These validation rules will typically come from a range of different sources, including:

  • The standard or specification that defines the syntax of the data.
  • The standard or specification (or schema) that describes the structure and content of the data. (This might be the same as the above, or might be defined elsewhere)
  • Legislation, which might guide, inform or influence what data should or should not be included
  • The implementer of the validation tool, who may have opinions about what is considered to be correct or useful data based on their specific needs (e.g. as a direct consumer of the data) or more broadly as a contributor to a community initiative to support improvements to how data is published

Data validators are frequently web based these days. At least for smaller datasets. But both desktop and command-line tools are also regularly used in different settings. The choice of design will be informed by things like how open the data can be, the volume of data being checked, and how the validator might be integrated into a data workflow, e.g. as an automated or manual step.

Examples of different types of data validator

Here are some examples of different data validators created for different purposes and projects

  1. JSON lint
  2. GeoJSON Lint
  3. JSON LD Playground
  4. CSVlint
  5. ODI Leeds Business Rates format validator
  6. 360Giving Data Quality Tool
  7. OpenContracting Data Review Tool
  8. The OpenActive validator
  9. OpenReferral UK Service Validator
  10. The Schema.org validator
  11. Google’s Rich Results Test
  12. The Twitter Card validator
  13. Facebook’s sharing debugger

The first few on the list are largely syntax checkers.
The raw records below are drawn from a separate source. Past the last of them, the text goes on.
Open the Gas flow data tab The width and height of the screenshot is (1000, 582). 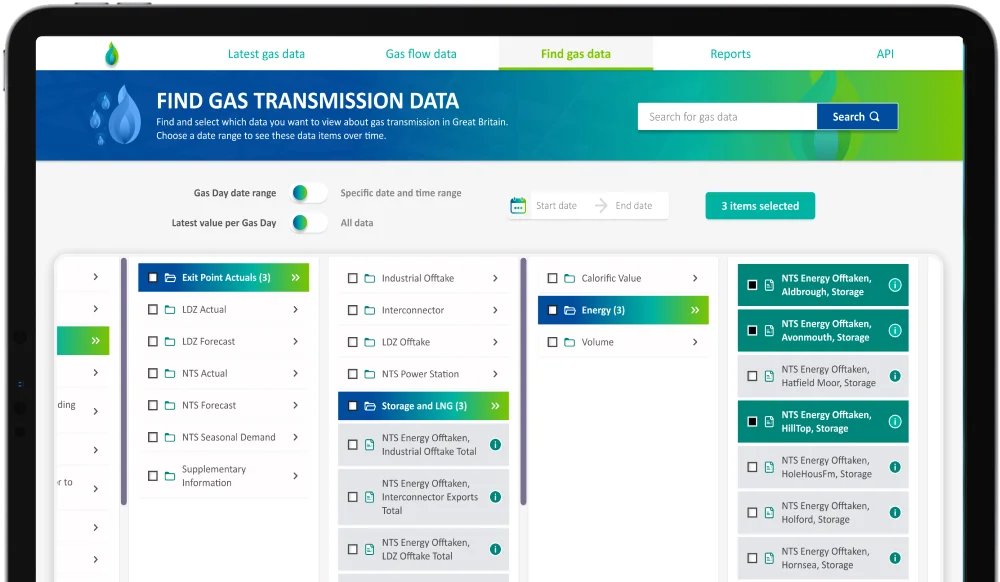(422, 54)
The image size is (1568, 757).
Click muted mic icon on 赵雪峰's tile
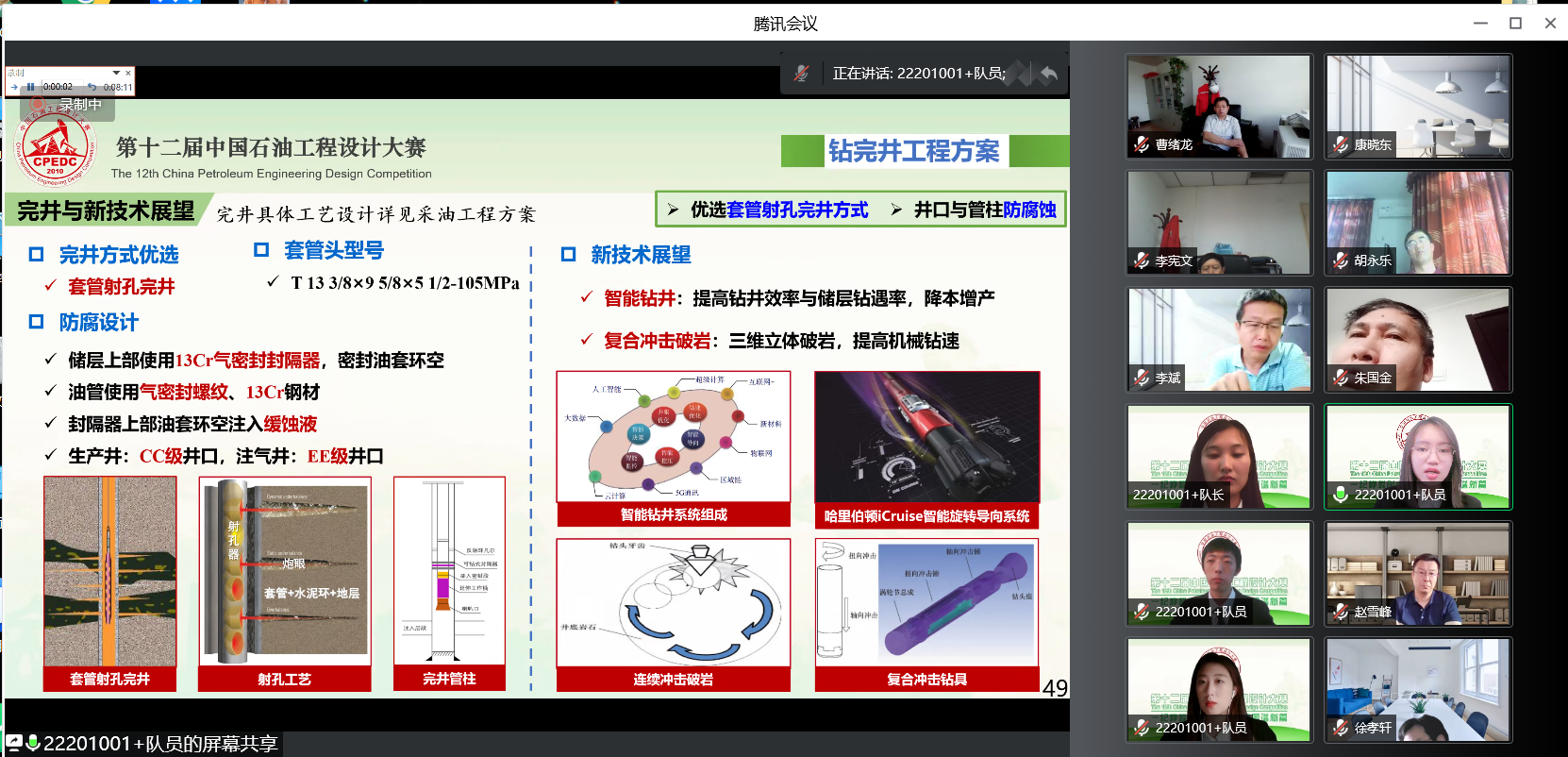tap(1341, 612)
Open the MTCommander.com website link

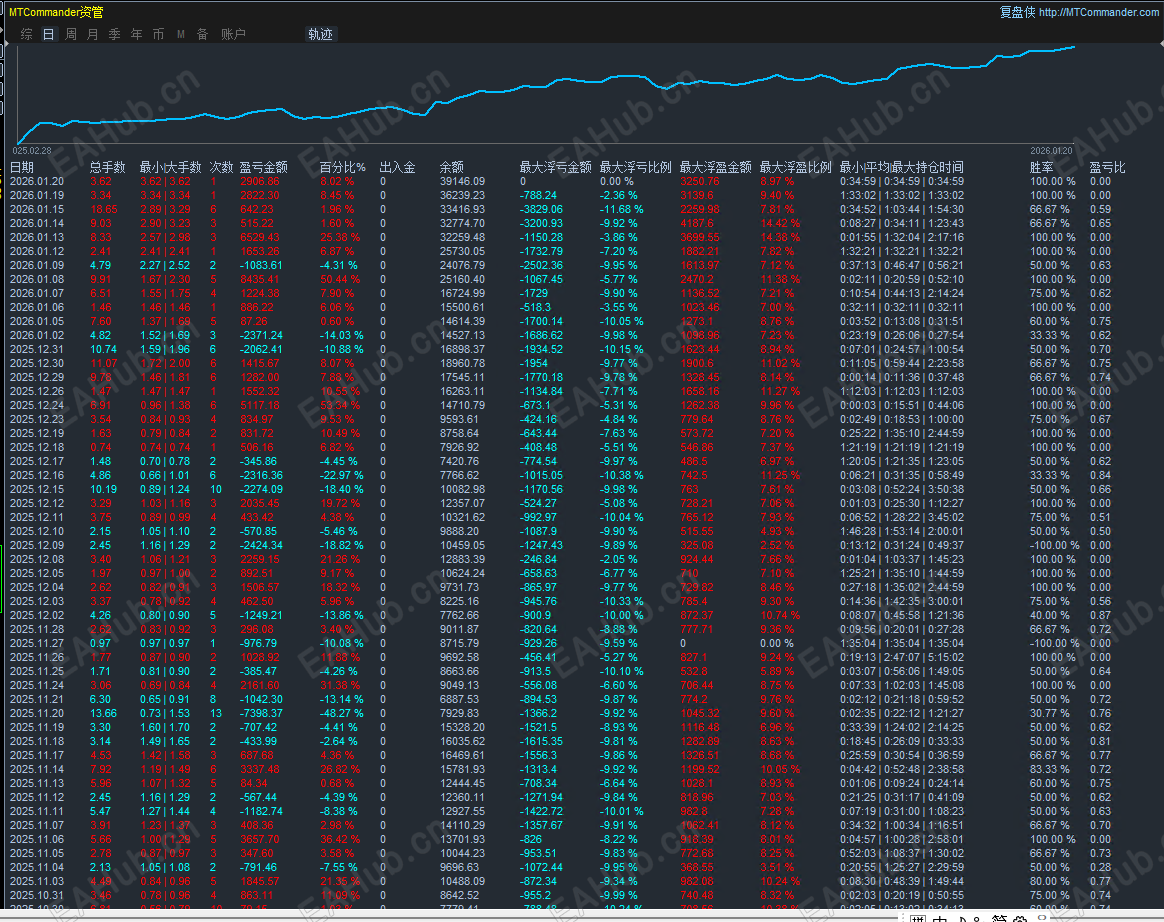tap(1099, 12)
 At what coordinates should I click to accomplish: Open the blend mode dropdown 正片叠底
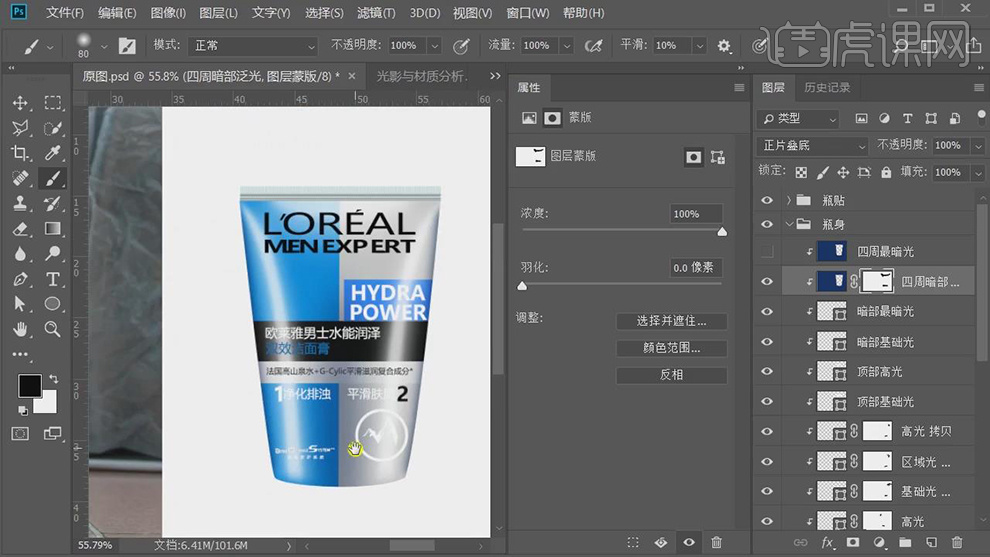[812, 145]
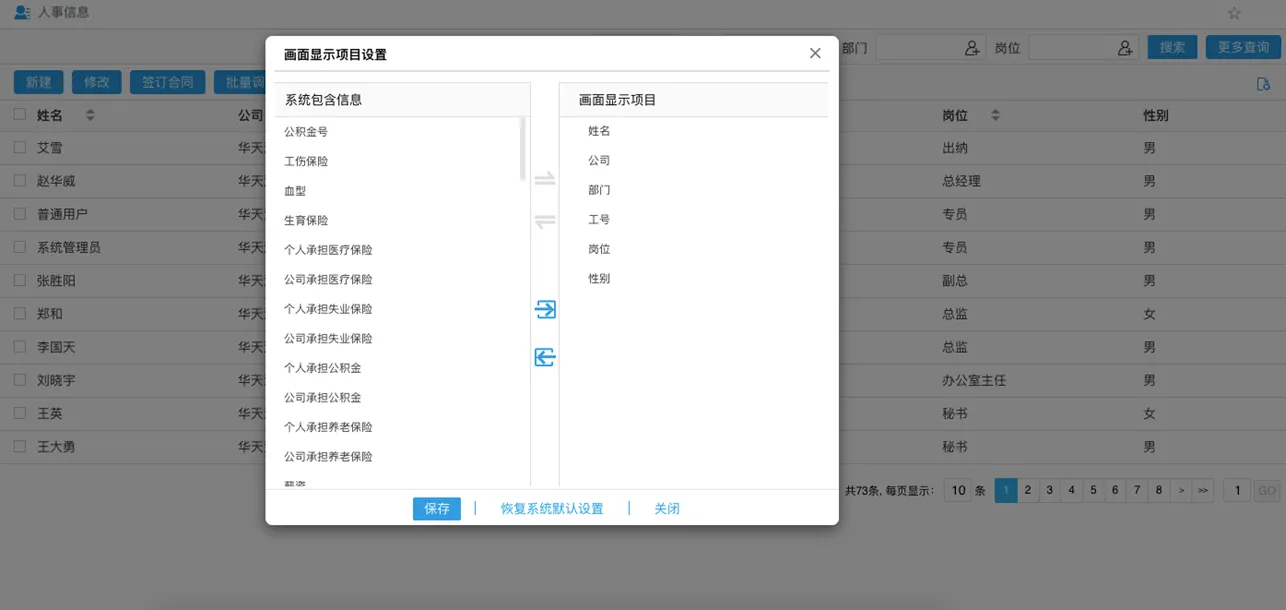Sort by the 岗位 column arrows
The image size is (1286, 610).
tap(995, 116)
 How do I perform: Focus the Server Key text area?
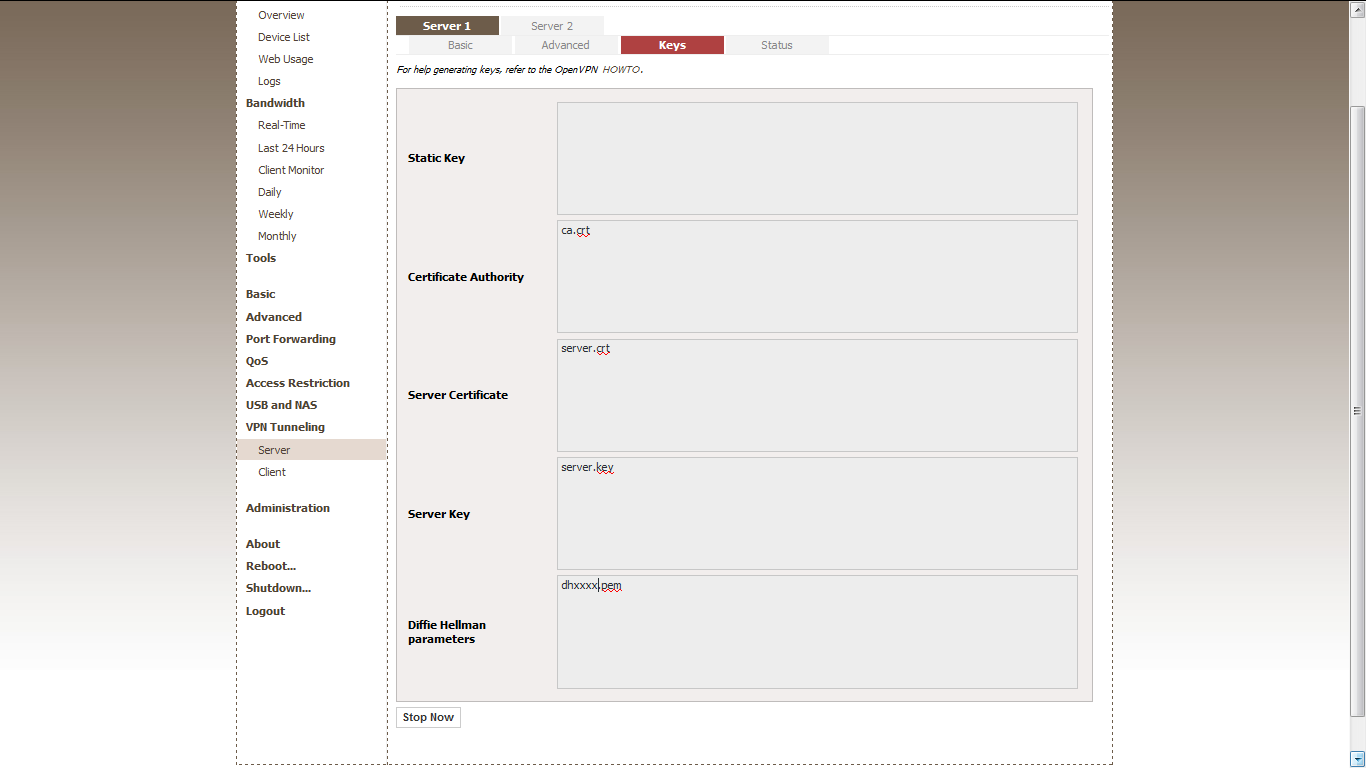[x=816, y=516]
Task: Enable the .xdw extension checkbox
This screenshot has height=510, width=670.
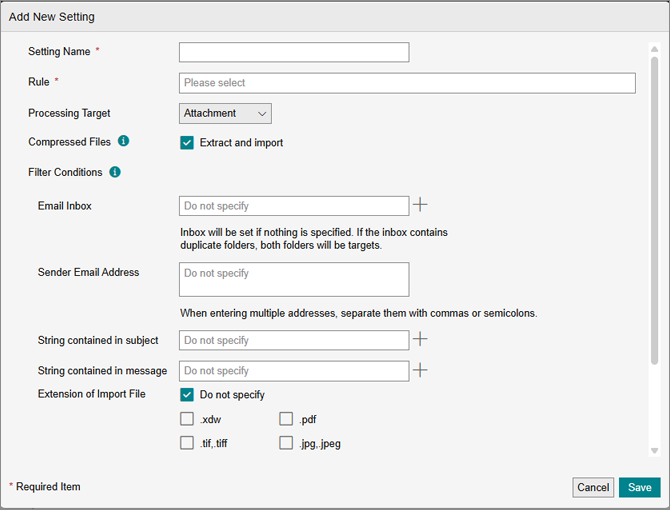Action: tap(187, 419)
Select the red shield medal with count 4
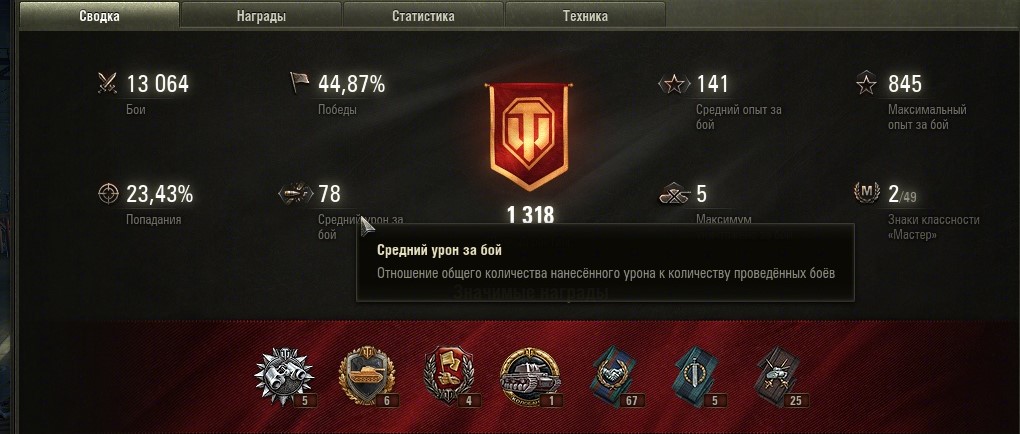 click(450, 376)
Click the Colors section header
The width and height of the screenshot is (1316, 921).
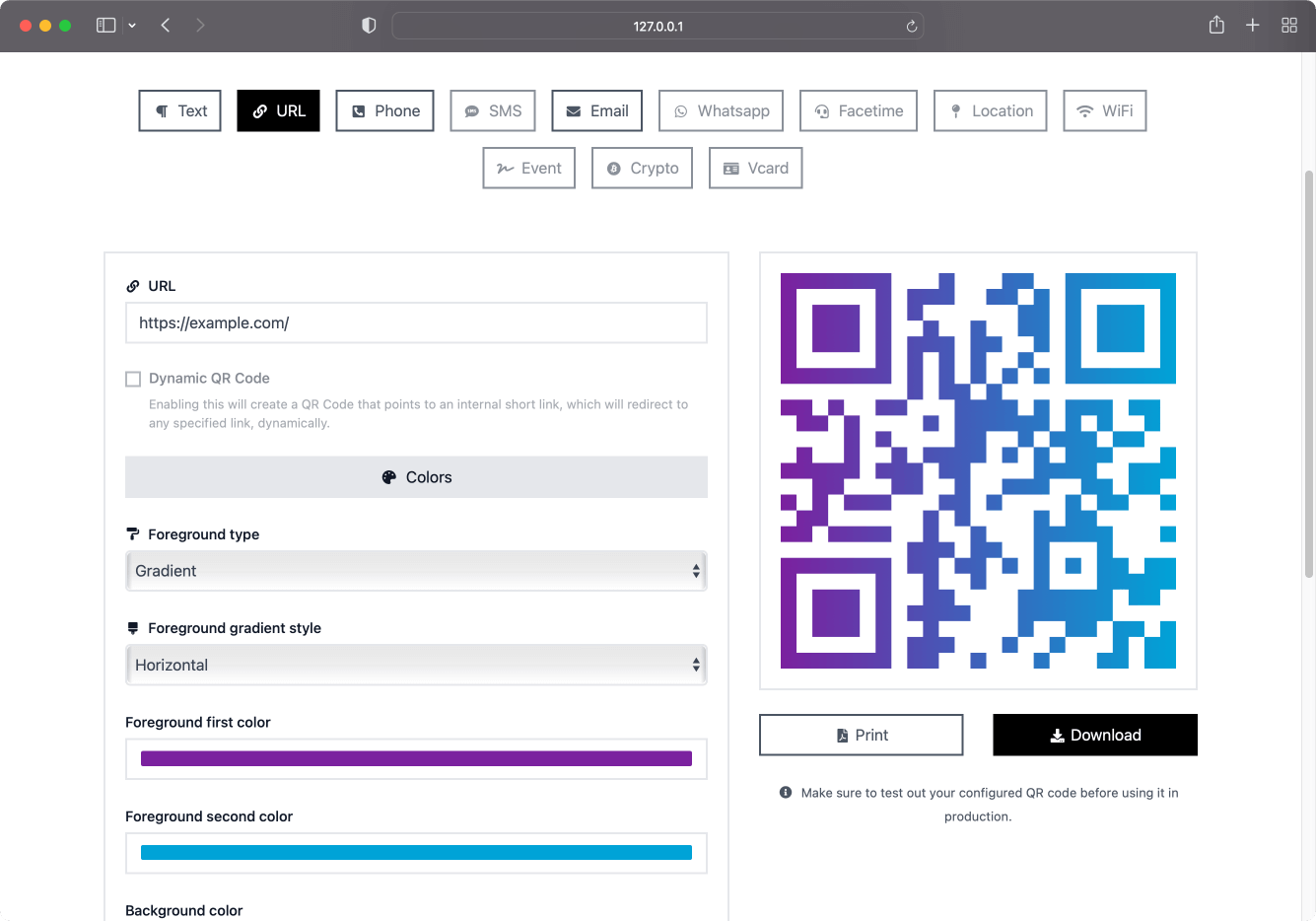(x=416, y=476)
They validate whether your CSV, JSON or GeoJSON files are correctly structured.

The others go further and check not just the format of the data, but also its validity against a schema. That schema is defined in a standard intended to support consistent publication of data across a community. The goal of these tools is to improve quality of data for a wide range of potential users, by guiding publishers about how to publish data well.

The last three examples are validators that are designed to help publishers meet the needs of a specific application or consumer of the data. They’re an actionable way to test data against the requirements of a specific user.

Validators also vary in other ways.

For example, the 360Giving, OpenContracting and Rich Results Test validators all accept a range of different data formats. They validate different syntaxes against a common schema. Others are built around a single specific format

Some tools provide a low-level view of the results, e.g. a list of errors and warnings with reference to specific sections of the data. Others provide a high-level interface, such as a preview of what the data looks like on a map or as it would be displayed in a specific application. This type of visual presentation can help catch other types of errors and more directly confirm how data might be interpreted, whilst also making the tool useful to a wider audience.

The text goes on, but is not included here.